Instructions to follow: Nothing outside the range is to be copied. From the entries below, reproduce exactly the lines starting at the one with "Click the Paste icon in toolbar" and ending at the one with "Where should I", without pictures.

(Saved data entries)
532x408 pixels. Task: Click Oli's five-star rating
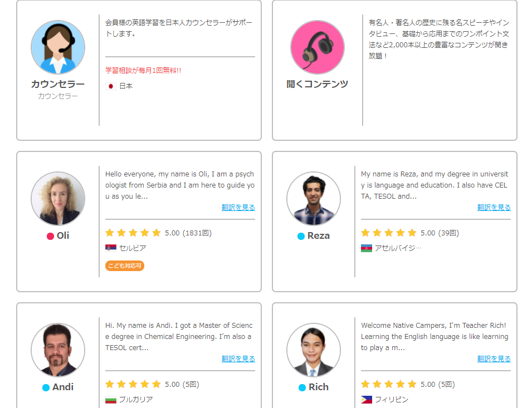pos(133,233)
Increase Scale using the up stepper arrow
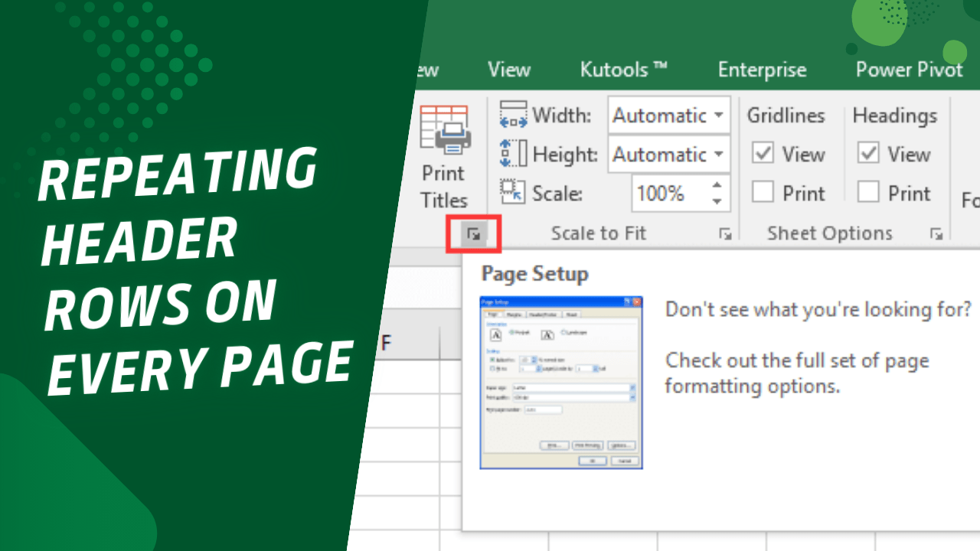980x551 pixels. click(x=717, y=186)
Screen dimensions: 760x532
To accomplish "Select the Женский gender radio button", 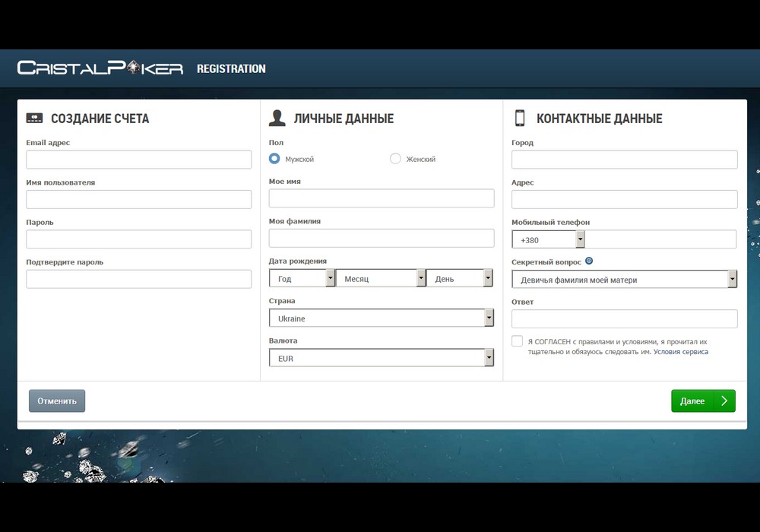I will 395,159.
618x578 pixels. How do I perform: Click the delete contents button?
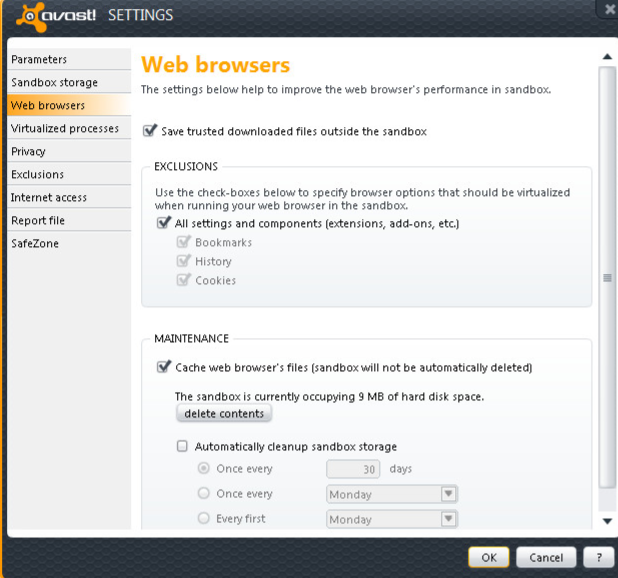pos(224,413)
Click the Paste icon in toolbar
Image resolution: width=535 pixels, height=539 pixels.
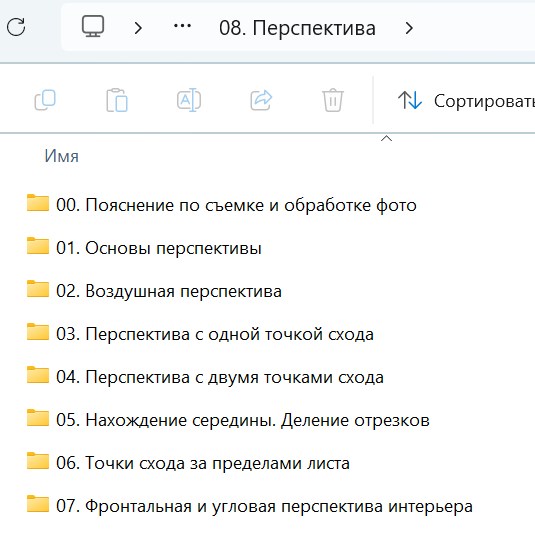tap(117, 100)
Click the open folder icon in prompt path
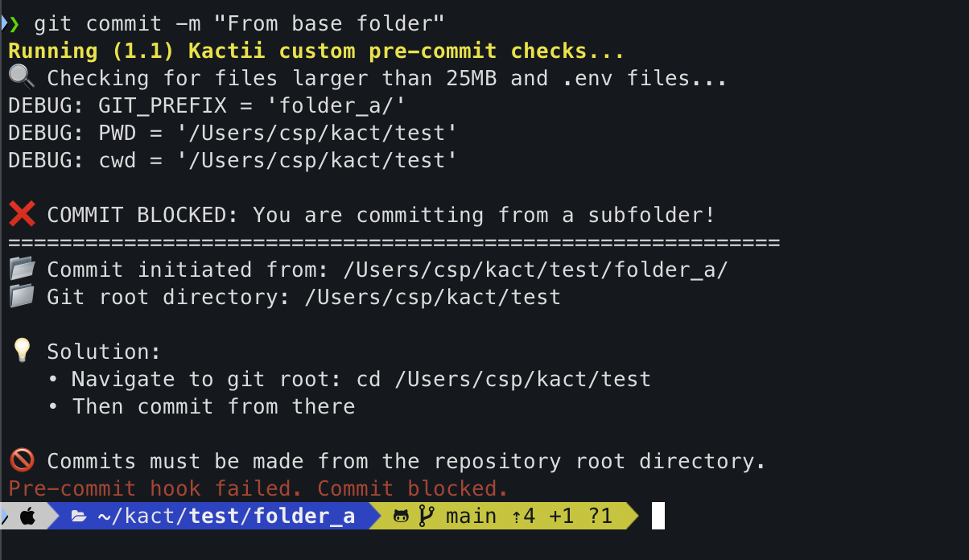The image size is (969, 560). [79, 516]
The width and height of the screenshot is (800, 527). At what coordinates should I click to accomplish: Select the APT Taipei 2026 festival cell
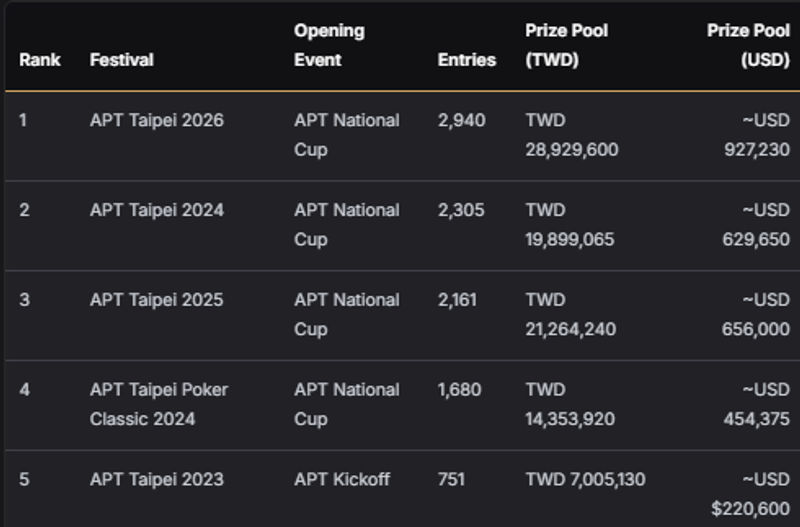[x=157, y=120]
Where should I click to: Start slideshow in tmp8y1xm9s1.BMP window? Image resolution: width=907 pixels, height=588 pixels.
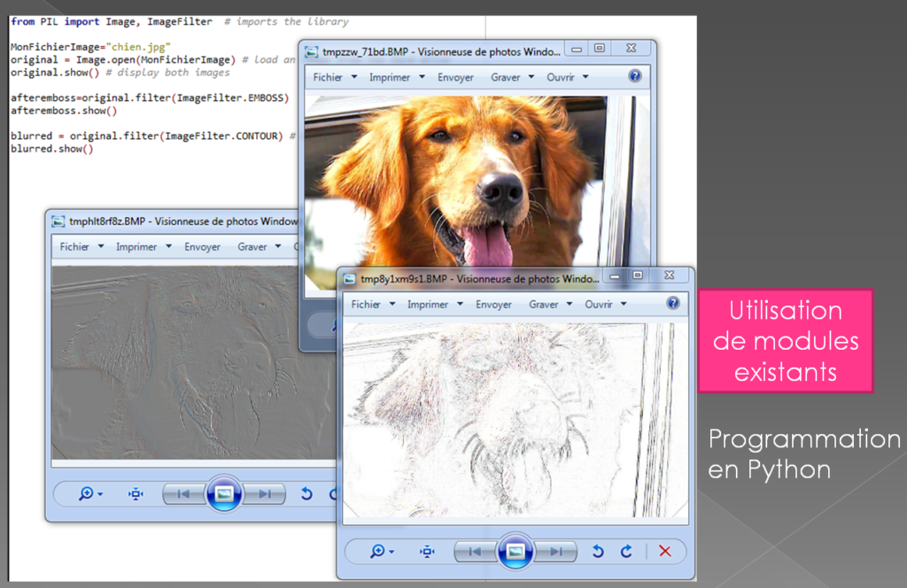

==

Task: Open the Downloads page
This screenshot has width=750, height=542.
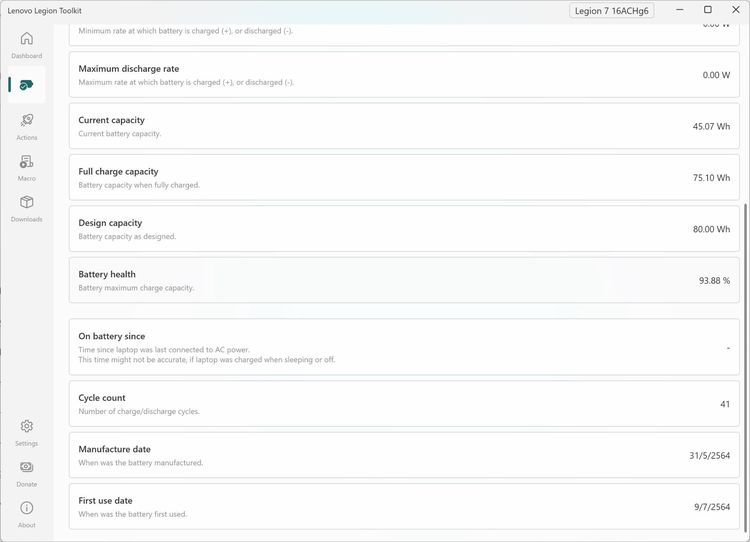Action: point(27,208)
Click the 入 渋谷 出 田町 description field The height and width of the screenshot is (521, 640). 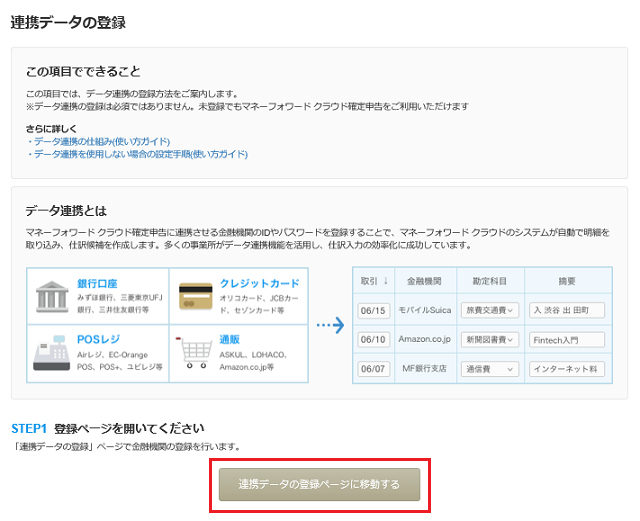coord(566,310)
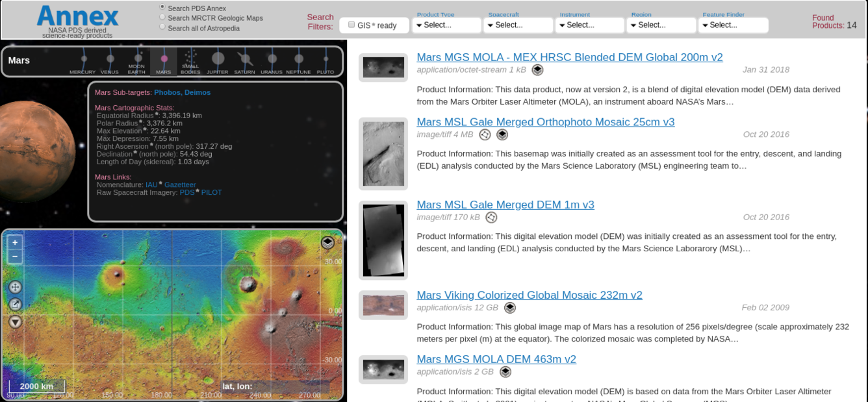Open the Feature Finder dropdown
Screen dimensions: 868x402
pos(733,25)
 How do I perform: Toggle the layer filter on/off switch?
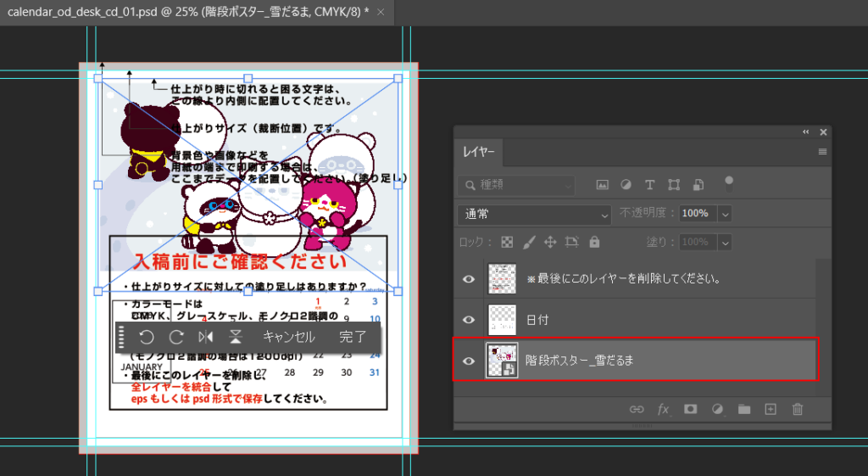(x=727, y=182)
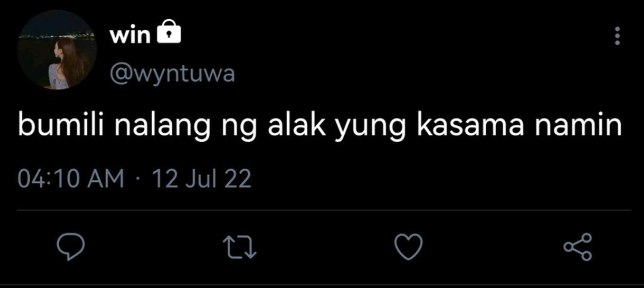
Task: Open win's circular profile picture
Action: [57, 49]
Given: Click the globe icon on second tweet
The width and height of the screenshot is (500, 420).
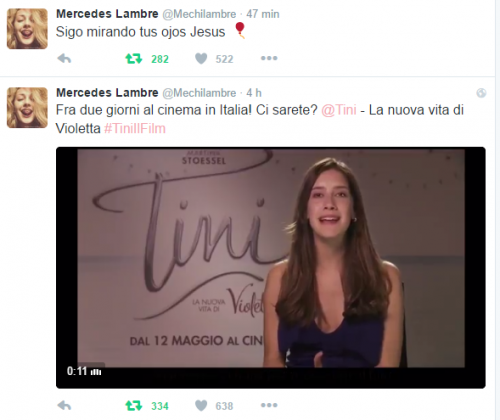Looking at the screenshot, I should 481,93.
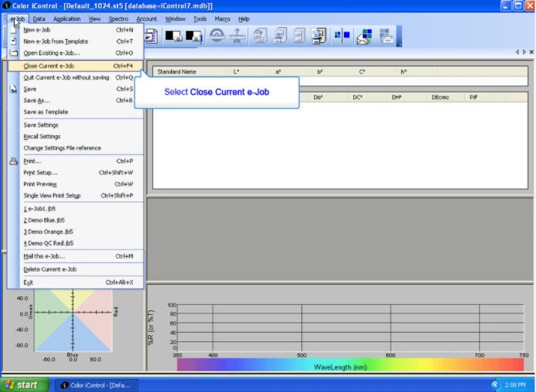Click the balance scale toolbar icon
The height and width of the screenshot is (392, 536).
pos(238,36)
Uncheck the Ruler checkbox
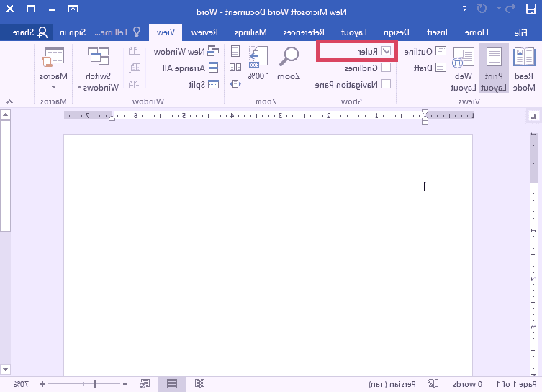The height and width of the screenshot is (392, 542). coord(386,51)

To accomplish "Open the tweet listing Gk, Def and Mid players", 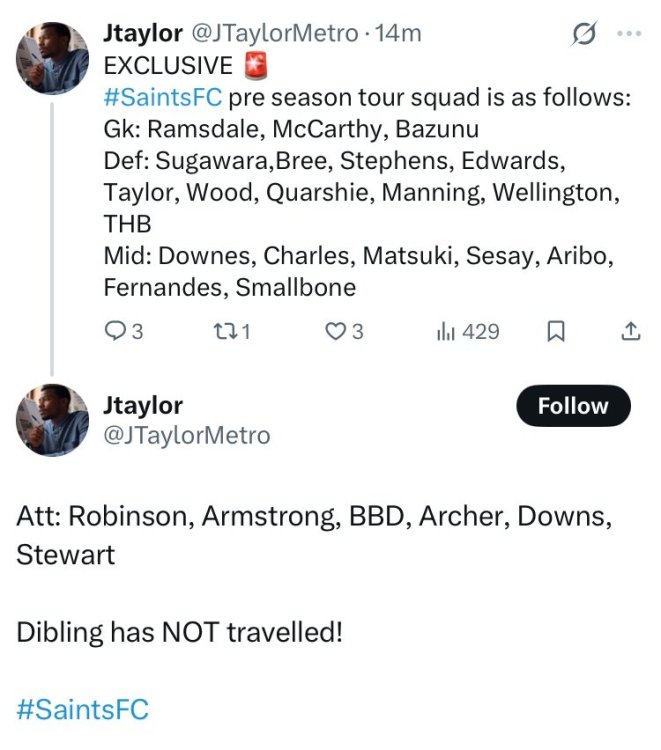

Solution to the problem:
Click the Paste icon in toolbar
Image resolution: width=535 pixels, height=539 pixels.
tap(117, 100)
Click the open folder icon in prompt path
The image size is (969, 560). [79, 516]
The width and height of the screenshot is (800, 527). At what coordinates should I click to accomplish: Select the APT Taipei 2026 festival cell
[x=157, y=120]
Where should I click to: Start slideshow in tmp8y1xm9s1.BMP window? Image resolution: width=907 pixels, height=588 pixels.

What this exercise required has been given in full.